WORK INSTRUCTIONS:
Pull out every line of the rows that contains the string "pixels", copying each one in full.

====== RECORDS PROVIDED

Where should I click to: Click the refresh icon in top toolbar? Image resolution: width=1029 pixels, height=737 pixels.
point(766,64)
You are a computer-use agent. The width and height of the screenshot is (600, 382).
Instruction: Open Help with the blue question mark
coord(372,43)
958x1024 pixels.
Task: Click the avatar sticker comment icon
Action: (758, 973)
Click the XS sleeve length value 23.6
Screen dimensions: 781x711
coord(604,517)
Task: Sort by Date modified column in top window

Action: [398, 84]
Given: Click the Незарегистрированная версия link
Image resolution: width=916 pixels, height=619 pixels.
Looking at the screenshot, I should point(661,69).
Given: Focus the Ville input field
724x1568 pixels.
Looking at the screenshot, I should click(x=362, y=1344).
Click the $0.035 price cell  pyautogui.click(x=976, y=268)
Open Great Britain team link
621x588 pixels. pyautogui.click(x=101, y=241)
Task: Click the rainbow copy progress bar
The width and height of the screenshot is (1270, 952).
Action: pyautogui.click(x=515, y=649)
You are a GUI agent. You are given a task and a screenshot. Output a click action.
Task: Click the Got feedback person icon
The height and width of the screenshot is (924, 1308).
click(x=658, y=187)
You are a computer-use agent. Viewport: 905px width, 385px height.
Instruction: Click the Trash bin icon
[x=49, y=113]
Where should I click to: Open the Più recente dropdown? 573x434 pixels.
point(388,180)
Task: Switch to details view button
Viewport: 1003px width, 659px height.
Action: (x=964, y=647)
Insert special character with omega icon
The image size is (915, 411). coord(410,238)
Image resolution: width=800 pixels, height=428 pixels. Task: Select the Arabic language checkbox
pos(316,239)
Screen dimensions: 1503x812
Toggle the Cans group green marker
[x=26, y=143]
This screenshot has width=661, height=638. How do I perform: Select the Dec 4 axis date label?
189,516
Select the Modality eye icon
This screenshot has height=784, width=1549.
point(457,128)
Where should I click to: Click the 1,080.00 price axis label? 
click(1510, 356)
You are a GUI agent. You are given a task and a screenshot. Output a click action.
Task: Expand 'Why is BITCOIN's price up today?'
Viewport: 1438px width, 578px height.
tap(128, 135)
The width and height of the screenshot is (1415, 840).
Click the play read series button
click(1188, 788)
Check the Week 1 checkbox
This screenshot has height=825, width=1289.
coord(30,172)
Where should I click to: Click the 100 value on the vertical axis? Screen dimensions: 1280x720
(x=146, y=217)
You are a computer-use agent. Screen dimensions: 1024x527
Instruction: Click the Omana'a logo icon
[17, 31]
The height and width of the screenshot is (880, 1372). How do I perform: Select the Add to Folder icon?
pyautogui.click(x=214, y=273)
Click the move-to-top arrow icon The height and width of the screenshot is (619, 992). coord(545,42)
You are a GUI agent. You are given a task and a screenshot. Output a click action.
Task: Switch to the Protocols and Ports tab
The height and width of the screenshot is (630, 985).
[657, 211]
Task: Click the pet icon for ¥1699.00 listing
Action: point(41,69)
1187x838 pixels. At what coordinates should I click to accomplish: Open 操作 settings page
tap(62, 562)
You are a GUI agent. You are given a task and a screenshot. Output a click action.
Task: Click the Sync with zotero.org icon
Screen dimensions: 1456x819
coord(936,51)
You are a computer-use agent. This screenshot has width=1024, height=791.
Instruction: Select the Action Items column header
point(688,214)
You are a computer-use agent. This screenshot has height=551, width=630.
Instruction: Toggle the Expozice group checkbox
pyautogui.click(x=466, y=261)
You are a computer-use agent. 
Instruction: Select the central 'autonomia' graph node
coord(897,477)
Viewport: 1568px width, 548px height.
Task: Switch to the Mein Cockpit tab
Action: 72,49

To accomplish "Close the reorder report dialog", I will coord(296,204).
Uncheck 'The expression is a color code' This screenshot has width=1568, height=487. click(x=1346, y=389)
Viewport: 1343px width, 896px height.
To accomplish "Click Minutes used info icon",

============

SOLUTION TO THIS EXERCISE:
Where should I click to: Click the refresh icon in top toolbar? Image resolution: width=1029 pixels, height=737 pixels.
958x1024 pixels.
Image resolution: width=916 pixels, height=619 pixels.
724x1568 pixels.
621x588 pixels. pyautogui.click(x=101, y=241)
Where should I click to: Open the Più recente dropdown? 573x434 pixels.
Image resolution: width=800 pixels, height=428 pixels. Task: Select the Arabic language checkbox
1187x838 pixels. At what coordinates should I click to accomplish: Open 操作 settings page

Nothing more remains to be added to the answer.